Scottish police figures obtained by Johnston Press shows 80 children had knives on school premises, and 19 others used them in “other criminal activity” between April and December last year.
Ministers yesterday faced demands for extra funding to reverse swingeing cuts in youth and education services as senior MPs and campaigners responded to the four-month Johnston Press investigation which revealed a 42 per cent increase in the last two academic years in the number of children caught bringing a knife or bladed weapons into schools.
Damian Hinds, the new education secretary, faced questions tabled in Parliament about what measures he will take in response to the JP investigation, which found that offences reported to police involving knives in schools include three allegations of rape as well as incidents of malicious wounding and racially-aggravated assault.
Sarah Jones, chairwoman of the All Party Parliamentary Group on Knife Crime, has submitted written questions to Mr Hinds asking whether he will review safeguarding guidance for children in schools in the light of JP’s findings.
Ms Jones said she wanted to know from Mr Hinds “what steps his department is taking in response to figures showing increasing knife offences occurring on school premises”.
Writing in the i paper, Mr Khan today praises the investigation and puts forward cuts in police numbers as a key contributory factor in the rise in violent crime, describing the issue of stabbings as “a national problem that requires national solutions”.
The London Mayor, who has faced Tory criticism over a rise in knife crime in London, said: “The police and local government cannot solve the problem alone. This a national problem that requires national solutions.

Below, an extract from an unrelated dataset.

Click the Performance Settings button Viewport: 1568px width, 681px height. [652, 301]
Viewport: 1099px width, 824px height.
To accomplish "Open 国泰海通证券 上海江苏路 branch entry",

“The Government must take responsibility and play its part by urgently restoring funding for the services that provide alternate paths away from crime, such as youth services, as well as for our police forces.”
Ministers insist they are providing schools with the powers and resources required to provide a “safe space” for pupils, including the increased use of searches and knife arches.
But there is a growing divide between many education professionals and the authorities over the effectiveness of such interventions with one leading union saying they threaten to “turn schools into prisons”.